====== Excerpt ======

This fantasy bears all the evidence of a universe created lovingly over decades, until the author finally felt ready to write stories set in it. This technique is a two-edged sword. While it makes for a lush, imaginative setting, usually the author is too much in love with his creation and doesn’t realize that readers are not so engaged. So, for example, we get two pages describing the seven primary ethnic categories of human civilization, complete with tongue-twisting names that we will never need to know again.
To give the novel universal scope, the story switches back and forth from the present conflict to a thousand years ago to follow the original epic creation conflict. This second plotline is less interesting than the main story, including a full chapter discussing whether a constitution is more like DNA or a seed. After a while, the switches become a distraction. The storyline readers want to follow is not strong enough to carry our attention through the other line the author wants us to hear about.
Also, the overly ornate language slows the reader. It is created casually, without much care for accuracy. It speaks of “the shoulders of her sari,” but a sari does not have shoulders. There are scientific inaccuracies, like assuming a planet with no rotation would be half populated. These are small errors but irritating when there are many of them. Words like “disincentivize” and “amorphousness” are scattered through the text along with superfluous editorial comments. “’A thousand,’ he said, repeating the number.” The dialogue just told us what he did. Telling us again is belabouring the obvious and drawing our attention out of the story, reminding us that there is an author manipulating it all.
Fortunately, there is a good present-day conflict and a moving love story in the rest of the book. As usually happens in these wide-ranging epics, the focus narrows as the final climax nears, and we spend more time with the characters we have learned to love. For a serial novel, it’s a great cliff-hanger ending, because while some of the loose strings are tied up, many of the questions we want answered are forwarded to the next issue. Which I hope will be a bit more focused,
This author has great potential when he learns to get out of his creation and consider the heads and hearts of his readers.

======

Tasks for this exercise:
• 1. Reproduce the part of the fantasy novel review from "Also, the overly" up to and including "manipulating it all.".
• 2. In the fantasy novel review, what question does the full chapter in the second plotline discuss?

====== Data to examine ======

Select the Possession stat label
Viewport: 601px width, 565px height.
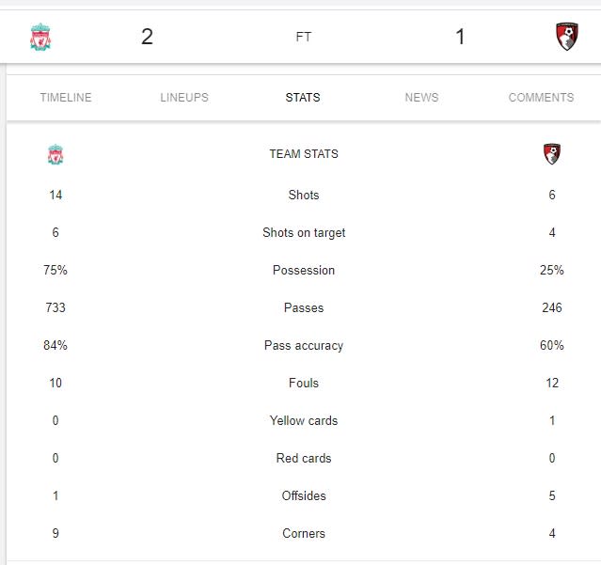coord(304,270)
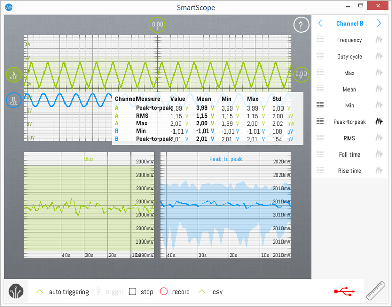Click the main menu icon bottom-left
This screenshot has height=307, width=392.
16,292
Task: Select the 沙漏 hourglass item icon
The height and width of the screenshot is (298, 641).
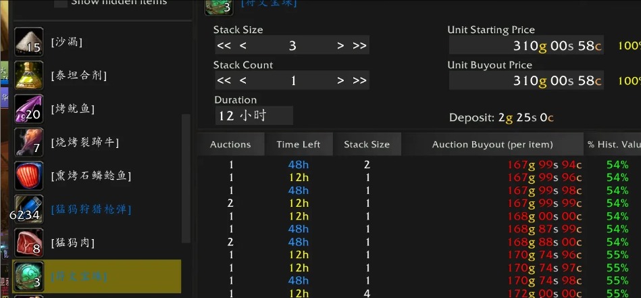Action: [x=28, y=42]
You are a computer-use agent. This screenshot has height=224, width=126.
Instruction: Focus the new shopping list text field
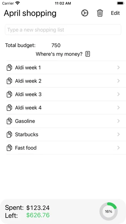coord(63,30)
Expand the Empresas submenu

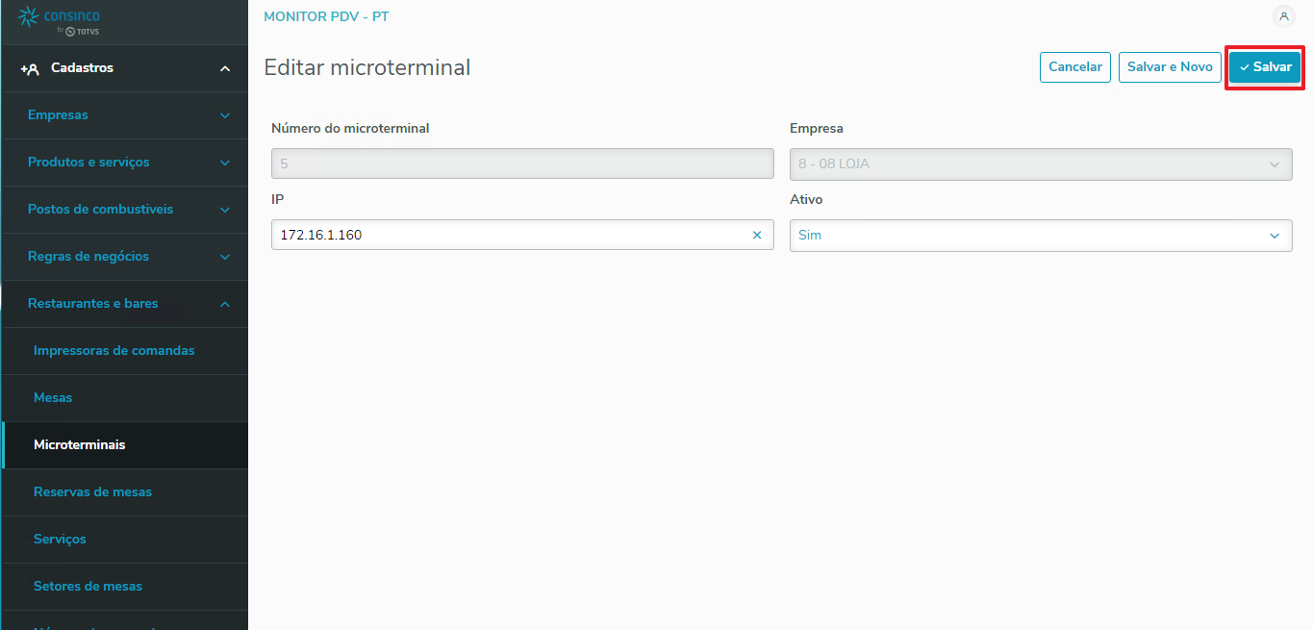[x=225, y=115]
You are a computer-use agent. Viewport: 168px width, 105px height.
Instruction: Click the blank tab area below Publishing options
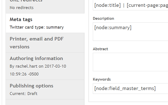click(45, 102)
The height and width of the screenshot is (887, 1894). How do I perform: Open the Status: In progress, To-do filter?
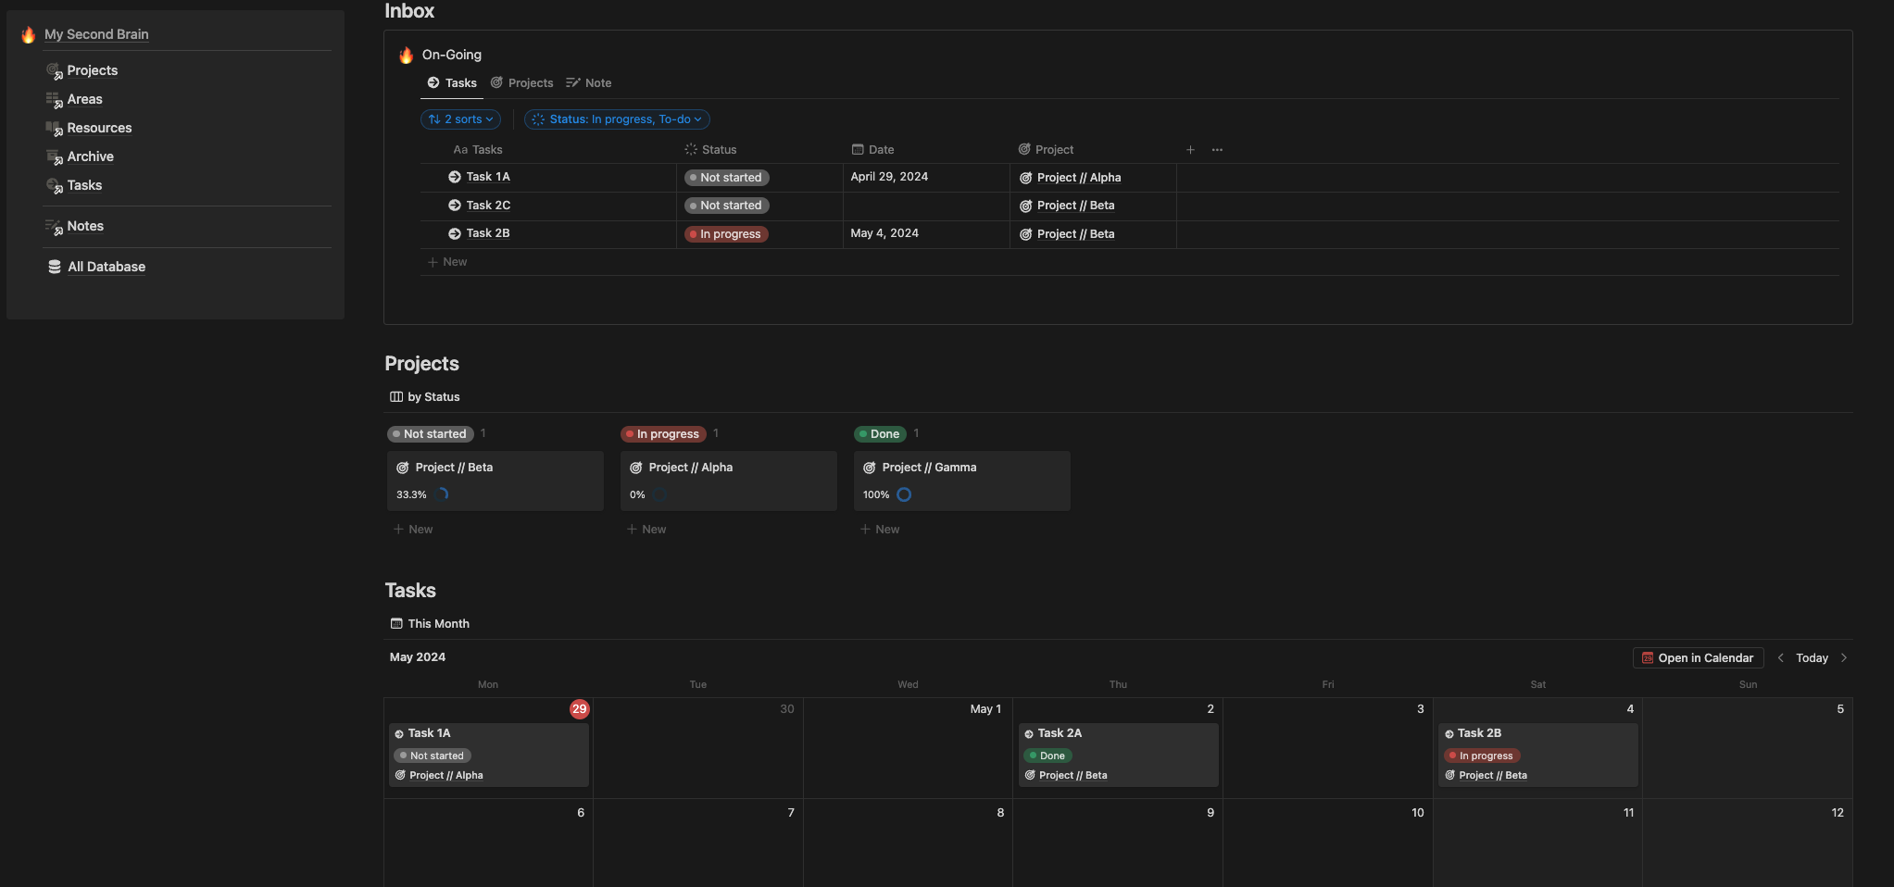point(617,119)
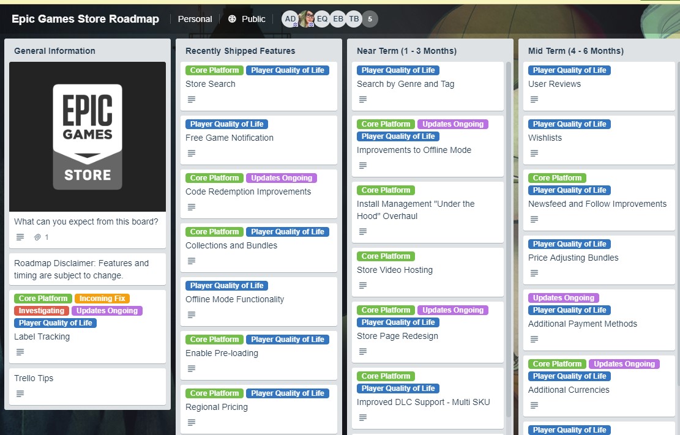Click the EQ member avatar
The image size is (680, 435).
(322, 19)
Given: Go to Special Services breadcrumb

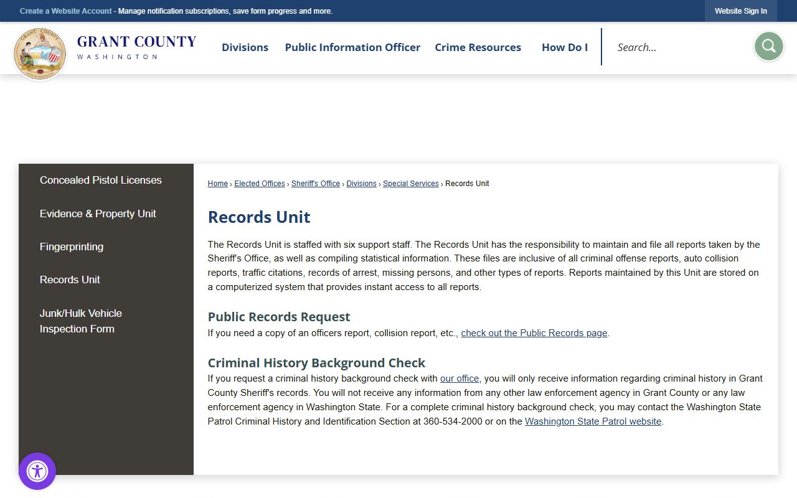Looking at the screenshot, I should click(410, 184).
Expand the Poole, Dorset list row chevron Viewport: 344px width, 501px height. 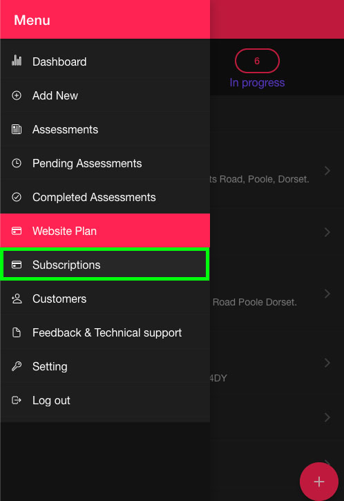click(327, 171)
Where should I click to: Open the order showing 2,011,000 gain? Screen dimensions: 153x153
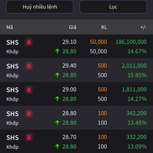[77, 70]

======

Responses per task:
• 1.
Also, the overly ornate language slows the reader. It is created casually, without much care for accuracy. It speaks of “the shoulders of her sari,” but a sari does not have shoulders. There are scientific inaccuracies, like assuming a planet with no rotation would be half populated. These are small errors but irritating when there are many of them. Words like “disincentivize” and “amorphousness” are scattered through the text along with superfluous editorial comments. “’A thousand,’ he said, repeating the number.” The dialogue just told us what he did. Telling us again is belabouring the obvious and drawing our attention out of the story, reminding us that there is an author manipulating it all.

• 2. Whether a constitution is more like DNA or a seed.